Enürezis (yatak ıslatma) konulu bir röportaj

22 Kasım 20120

1 – Enürezis nedir, nasıl bir sorundur?

Kızlarda beş, erkeklerde altı yaşını geçmiş olmasına rağmen, bir çocuğun gece uykuda yatağını ıslatması, tıp dilinde “enurezis”, halk dilinde ise “yatak ıslatma” olarak adlandırılan bir problemdir. Yatak ıslatma, insanlık tarihinde kayıtları bulunan en eski sağlık problemlerinden biridir. Bir yatak ıslatan çocuğun tanı ve tedavisinin Amerika B.D.’nde bugün yaklaşık 5000 dolara mal olduğu düşünülürse meselenin ciddiyeti anlaşılır. İlginç olarak, 18-64 yaş arası sağlıklı erişkinlerin %0.5-1’i düzenli olarak yataklarını ıslatırlar. Dolayısıyla enurezis, sınırlı ölçüde de olsa erişkin nüfusu da ilgilendiren bir sağlık problemi, aynı zamanda bir toplumsal problemdir.

2 – Çocuklarda görülme sıklığı nedir?

Yuvarlak bir ifadeyle 5 yaş civarında %20, 10 yaş civarında %5 ve erişkin çağda % 0.5-1 oranında görüldüğü söylenebilir. Mersin Üniversitesi tarafından yapılan bir alan araştırmasında; 5-12 yaş grubunda %19.6 ve 13-19 yaş grubunda %2.4 sıklık oranında enurezis görüldüğü tesbit edilmiştir.

3- Neden erkek çocuklarda daha fazla görülmektedir, bunun nedenine yönelik bir bilgi mevcut mu?

Evet, gece yatak ıslatma, erkek çocuklarda kızlardan 1.5-2 kat fazladır. Bunun kesin nedeni bilinmemekle beraber, tıpkı ergenlik çağına girmede görüldüğü gibi, kızlarda gerek sinir sistemi gerekse kaslardaki olgunlaşmanın biraz daha erken olmasına bağlanabilir.

4 – Enürezise ait altta yatan nedenler nelerdir?
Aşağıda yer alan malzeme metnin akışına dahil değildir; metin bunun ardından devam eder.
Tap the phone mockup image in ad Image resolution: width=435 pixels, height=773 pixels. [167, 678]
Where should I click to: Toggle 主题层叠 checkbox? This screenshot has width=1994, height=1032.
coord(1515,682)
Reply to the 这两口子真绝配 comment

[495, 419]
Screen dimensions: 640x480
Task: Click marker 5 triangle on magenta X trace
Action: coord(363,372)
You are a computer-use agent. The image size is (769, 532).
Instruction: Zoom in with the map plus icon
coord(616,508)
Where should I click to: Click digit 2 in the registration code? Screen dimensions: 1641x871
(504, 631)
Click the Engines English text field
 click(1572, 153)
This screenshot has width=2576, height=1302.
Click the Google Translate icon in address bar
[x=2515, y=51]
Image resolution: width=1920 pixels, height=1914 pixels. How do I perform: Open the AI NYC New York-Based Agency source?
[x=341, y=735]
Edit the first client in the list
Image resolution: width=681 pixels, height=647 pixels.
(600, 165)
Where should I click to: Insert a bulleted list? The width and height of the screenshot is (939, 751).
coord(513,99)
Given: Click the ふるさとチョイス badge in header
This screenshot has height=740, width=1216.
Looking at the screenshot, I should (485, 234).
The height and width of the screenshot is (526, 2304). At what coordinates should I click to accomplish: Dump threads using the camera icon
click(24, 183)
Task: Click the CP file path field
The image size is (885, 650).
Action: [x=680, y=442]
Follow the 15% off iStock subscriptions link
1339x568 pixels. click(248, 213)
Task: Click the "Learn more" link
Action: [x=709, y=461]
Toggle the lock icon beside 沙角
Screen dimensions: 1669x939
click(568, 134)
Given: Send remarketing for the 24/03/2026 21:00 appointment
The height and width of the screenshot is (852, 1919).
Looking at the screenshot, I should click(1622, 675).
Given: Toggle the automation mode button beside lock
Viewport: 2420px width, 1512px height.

1.Genetik: Anne, baba, her ikisi veya kardeşlerde enurezis olması
    2.Merkezi sinir sisteminde olgunlaşmanın gecikmesi sonucu, uykuda idrar kesesi kasılmalarının baskılanamaması
    3.Uyanma bozukluğu: Uykuda dolu mesanenin algılanıp uyanılmasında güçlük
    4.Normal bireylerde gece boyunca böbreklerden idrar yapımını azaltan bir hormonun (ADH), enüretiklerde yetersiz salgılanıp, uyku sırasındaki idrar üretim miktarının artması
    5.Sınırlı bir kısım olguda ise psikolojik faktörler.

5-  Sorun daha çok psikolojik temelli sanılsa da enürezisin ne kadarını psikolojik faktörler oluşturuyor? Hastaların yüzde kaçında psikolojik etmenler söz konusu?

Bu bir yanlış inanış. Gerçekten de, yatak ıslatmanın temelinde psikolojik faktörlerin yattığı olgular, belki de %10 dan daha az ve daha çok, sonradan başlayan enureziste bu durum geçerli.
Ancak, bu konuda bir yumurta-tavuk ikilemi de yok değil. Bizim inancımıza göre, enurezis hastalarının çoğunda, psikolojik faktörler, bir sebepten çok sonuç durumundadır.
Bizim yaptığımız bir bilimsel araştırmada, Suadiye gibi sosyoekonomik olarak iyi gelişmiş bir bölgede yaşayan enurezisli çocukların ebeveynleri, hastalığın büyük oranda psikolojik sebeplere bağlı olduğunu düşünmektedir ki, bu da ilginç bir tespittir.

6 – Enürezise yol açan fizyolojik – organik nedenler nelerdir?
Bunların sorunun oluşumundaki oranı nedir?

Fonksiyonel sebepleri tekrar sayalım. Genel olarak yatak ıslatan çocuklarda %70 oranında bir genetik (irsi) yatkınlık söz konusudur. Beraberinde ise; ADH hormonunun (beyinden salgılanan bir madde) görece eksikliği nedeniyle böbreklerin gece boyunca çok idrar üretmesi, uyanma bozukluğu, uyku sırasında idrar torbası kapasitesinin yetersizliği ve aşırı kasılmalar yapması gibi fonksiyonel sebeplerden biri veya birkaçı bulunabilir. Yatak ıslatmaların % 90’dan fazlasında bu nedenler etkindir.

7 – Bu çocuklarda altta yatan başka ne gibi nedenler olabilir?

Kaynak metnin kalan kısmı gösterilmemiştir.